── Kutipan Halaman
Sempatkan bermain game “The Age of Empire III”, disitu kita dapati figur Khalifah Sulaiman yang digelari orang Barat dengan “the Magnificent”. Di game tersebut, Sulaiman punya pasukan elit khusus yang bernama “Janissary” atau “Yenicheri”. Menurut Stephen Turnbull, beliau naik ke singgasana kekuasaan ketika berumur 25 Tahun. Sayangnya Turnbull tidak mencantumkan referensi soal umur ini.

Selama 46 tahun pemerintahannya, Sulaiman memperluas imperiumnya di timur Anatolia, Irak, laut merah, hingga Hungaria. Beberapa wilayah ini lebih memberi keuntungan dari segi pertahanan ketimbang ekonomi. Tetapi keseluruhan wilayah yang ditaklukkannya memperkuat status Sulaiman sebagai penguasa salah satu kerjaaan terbesar di kala itu.

Colin Imber juga menulis bahwa di dalam struktur dinasti Ottoman, Sultan dibolehkan menikah sampai empat wanita sekaligus, bahkan Colin menyebut ada aturan yang mengijinkan laki-laki untuk memiliki hubungan seksual dengan budak-budak wanita sebanyak yang ia mampu miliki. Lebih lanjut dia menyebut kebanyakan sultan Ottoman berasal dari ibu budak dan tampuk kepemimpinan hanya diturunkan dari garis laki-laki saja. Colin juga menyinggung masalah keberadaan Harem di dalam istana yang dijaga para Kasim. Harem dapat memegang satu kekuatan politik, tetapi ia tidak terlihat dari dunia luar.

Di pembahasan tentang Harem ini sama sekali tidak membicarakan khalifah Sulaiman yang suka ganti-ganti Harem seperti dalam film King Suleiman.
────
Tugas yang Dikerjakan:
a: Jawablah pertanyaan berikut berdasarkan teks tentang Sulaiman.
(i) Menurut Stephen Turnbull, pada umur berapa Sulaiman naik ke singgasana kekuasaan?
(ii) Berapa tahun lamanya pemerintahan Sulaiman?
(iii) Menurut Colin Imber, sampai berapa wanita Sultan dibolehkan menikah sekaligus?
b: Tulis ulang bagian teks tentang Sulaiman yang dimulai dengan "Colin Imber juga" dan berlanjut sampai "dari dunia luar.", tetapi tukar "Kasim" dengan "sida-sida".
Item-item yang menyusul tidak diperlukan.
── Data Tercatat
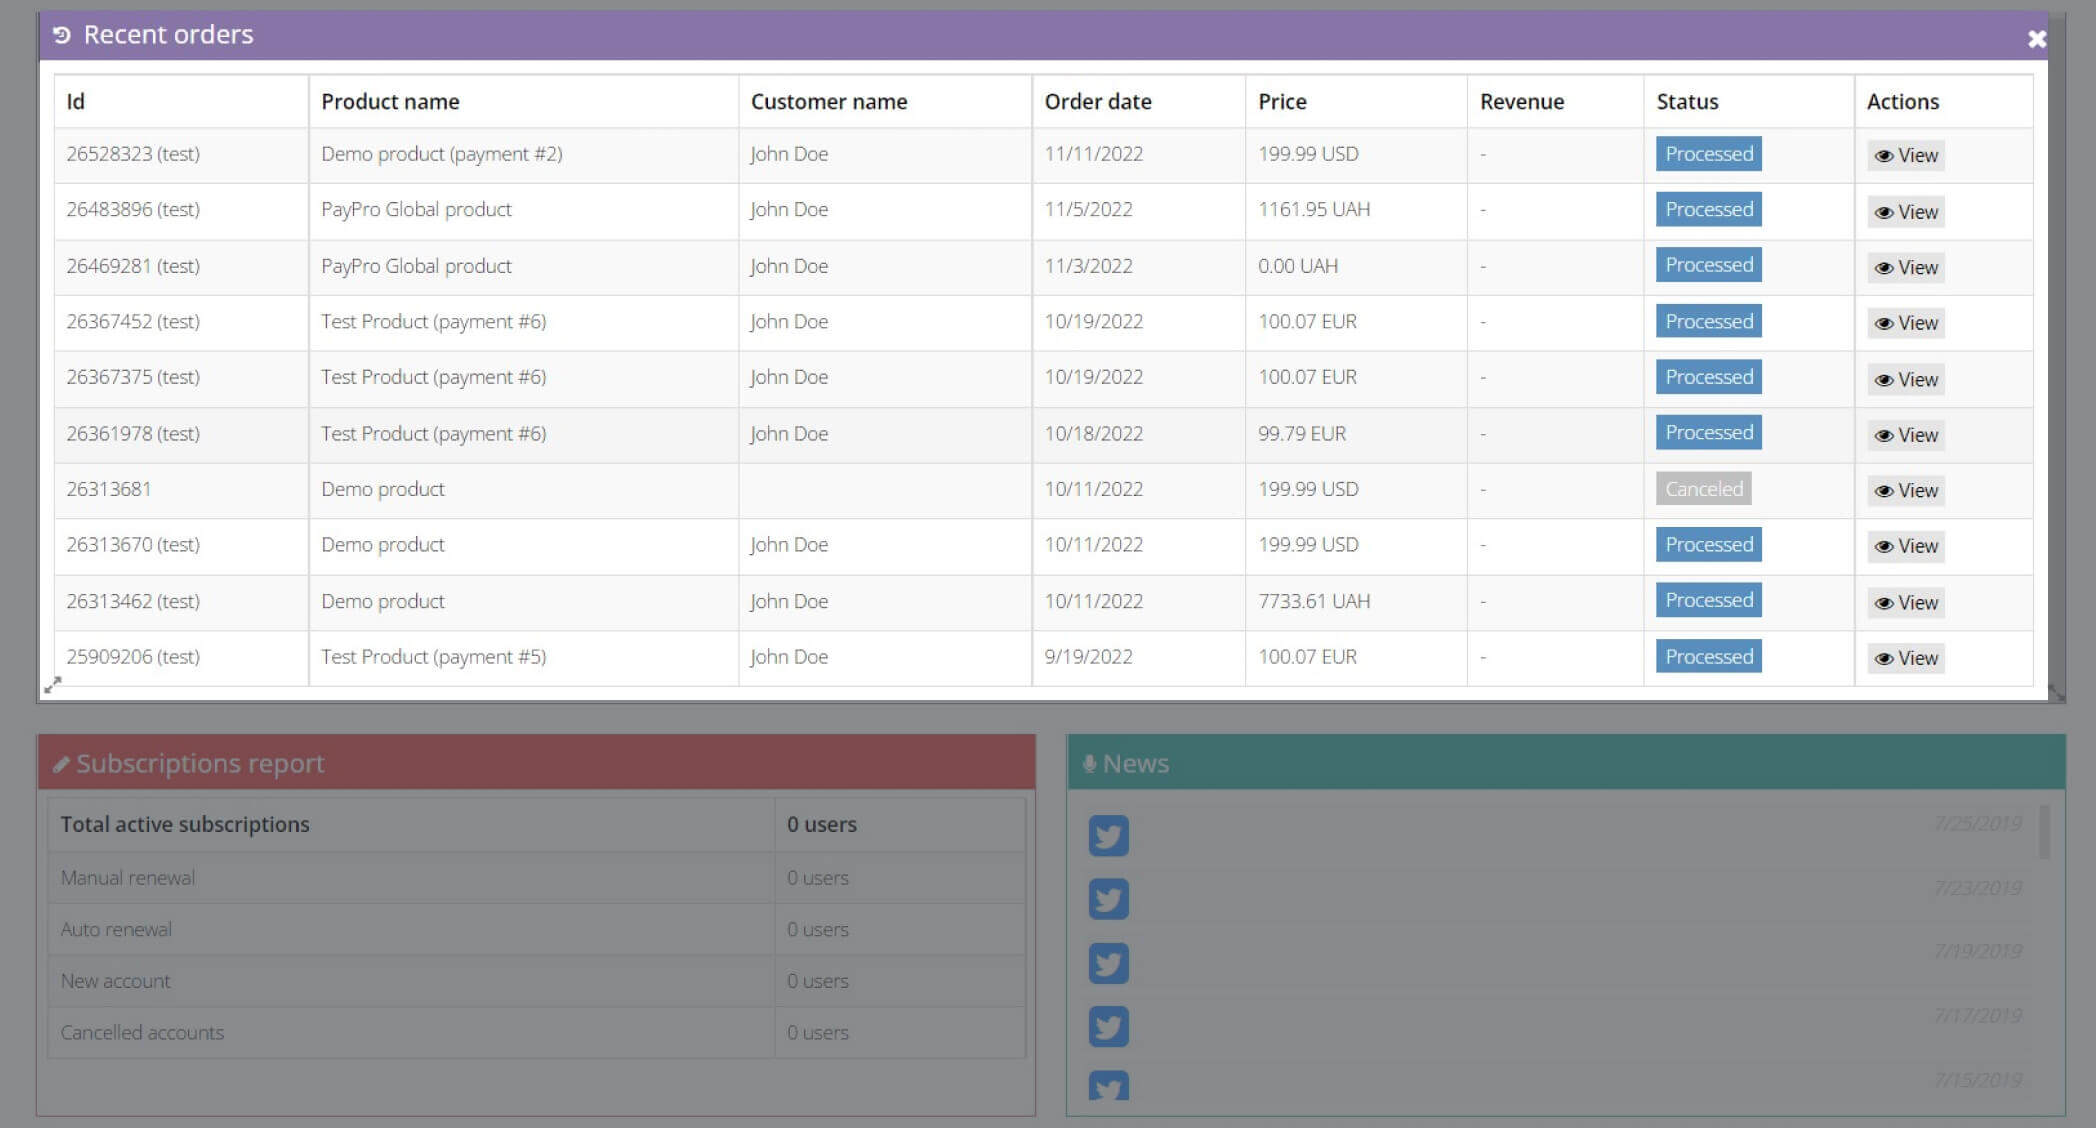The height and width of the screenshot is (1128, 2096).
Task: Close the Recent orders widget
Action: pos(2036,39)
────
── Data Tercatat
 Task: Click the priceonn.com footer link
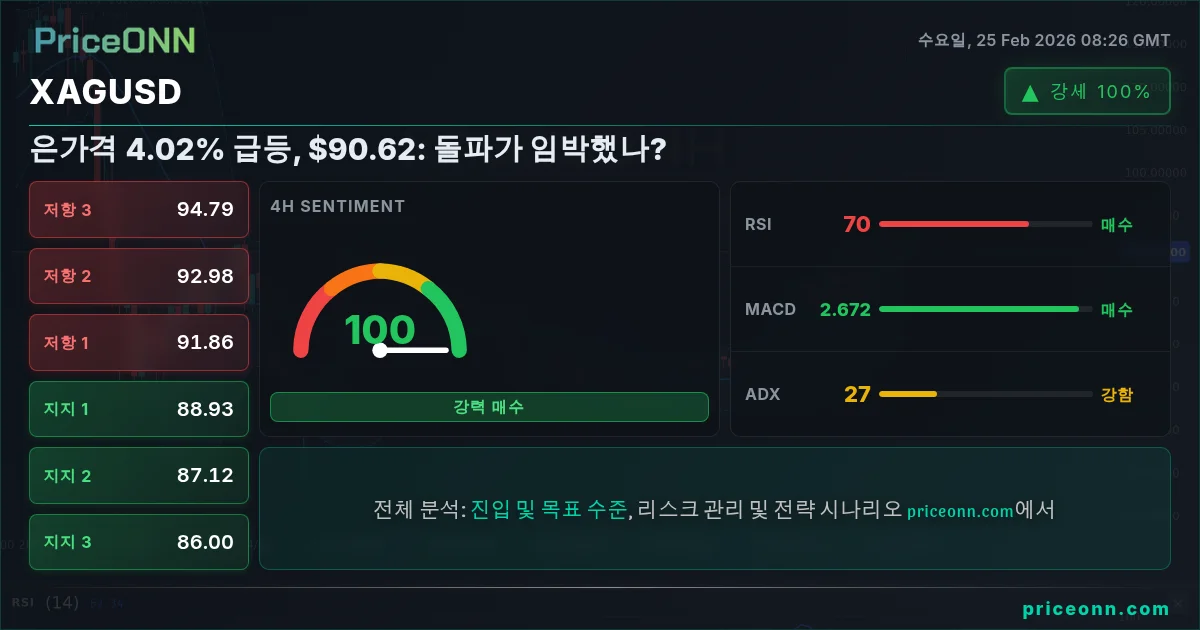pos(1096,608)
────
Hasil Berurutan:
a:
(i) 25 tahun
(ii) 46 tahun
(iii) Empat wanita

b:
Colin Imber juga menulis bahwa di dalam struktur dinasti Ottoman, Sultan dibolehkan menikah sampai empat wanita sekaligus, bahkan Colin menyebut ada aturan yang mengijinkan laki-laki untuk memiliki hubungan seksual dengan budak-budak wanita sebanyak yang ia mampu miliki. Lebih lanjut dia menyebut kebanyakan sultan Ottoman berasal dari ibu budak dan tampuk kepemimpinan hanya diturunkan dari garis laki-laki saja. Colin juga menyinggung masalah keberadaan Harem di dalam istana yang dijaga para sida-sida. Harem dapat memegang satu kekuatan politik, tetapi ia tidak terlihat dari dunia luar.